5:08 PM: Welceom [sic] to my life. Press has right to film me anywhere. But do they have a right to read my email and listen to my phone?
5:14 PM: When I asked these "reporters" how they knew my schedule, I got no answer. Heard the same silence when they met me after meeting w/[Anatoly] Chubais.
1:15 AM: Just watched NTV. I mispoke [sic] in bad Russian. Did not mean to say "wild country." Meant to say NTV actions "wild." I greatly respect Russia.
-- U.S. Ambassador to Russia Michael McFaul, on Twitter, March 29–30, 2012
It has never been easy to represent the United States in Moscow, but the job is especially difficult if you happen to be a public intellectual who speaks Russian well. Sixty years ago, U.S. Ambassador to the Soviet Union George Kennan requested -- and received -- suicide pills from the CIA out of fear that he might be arrested and tortured by Joseph Stalin’s agents. There is no reason to be as concerned for Ambassador Michael McFaul’s safety in Vladimir Putin’s Russia today. Yet McFaul’s lashing out last month, after the state-controlled television channel NTV started sending cameramen to dog his every move, suggests a few troubling similarities with Kennan’s experiences in 1952 and may also signal a new worsening of Washington’s relations with the Kremlin.
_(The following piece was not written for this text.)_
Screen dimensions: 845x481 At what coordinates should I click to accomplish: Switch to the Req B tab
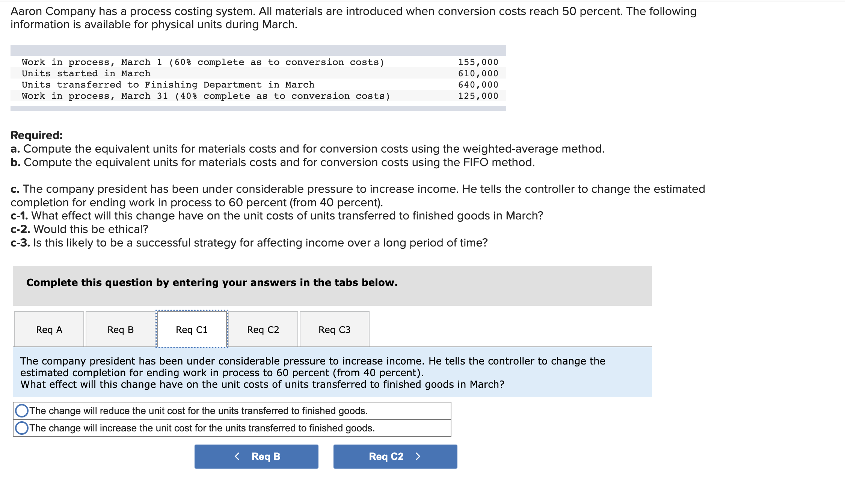(x=120, y=329)
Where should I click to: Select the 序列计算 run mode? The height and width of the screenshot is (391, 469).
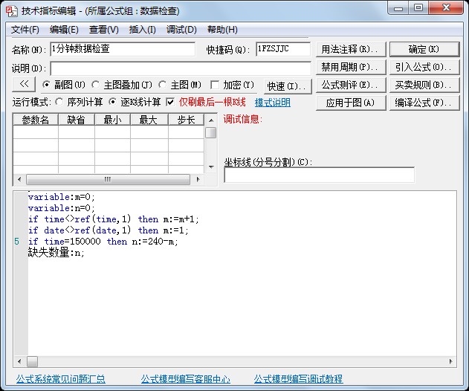pos(59,102)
President Harry Truman, like President Barack Obama, dispatched the well-known architect of his Russia policy to Moscow as ambassador and hoped for the best. Kennan, who predicted that the Soviet system would eventually collapse, recommended a policy of containing the Kremlin’s power until that collapse occurred. Writing pseudonymously as “X,” Kennan outlined his thinking in Foreign Affairs in July 1947; by 1952, he had publicly acknowledged writing the article. Not one to cherish the give and take of intellectual discourse, Stalin probably did not consider the appointment of a public critic as a friendly act.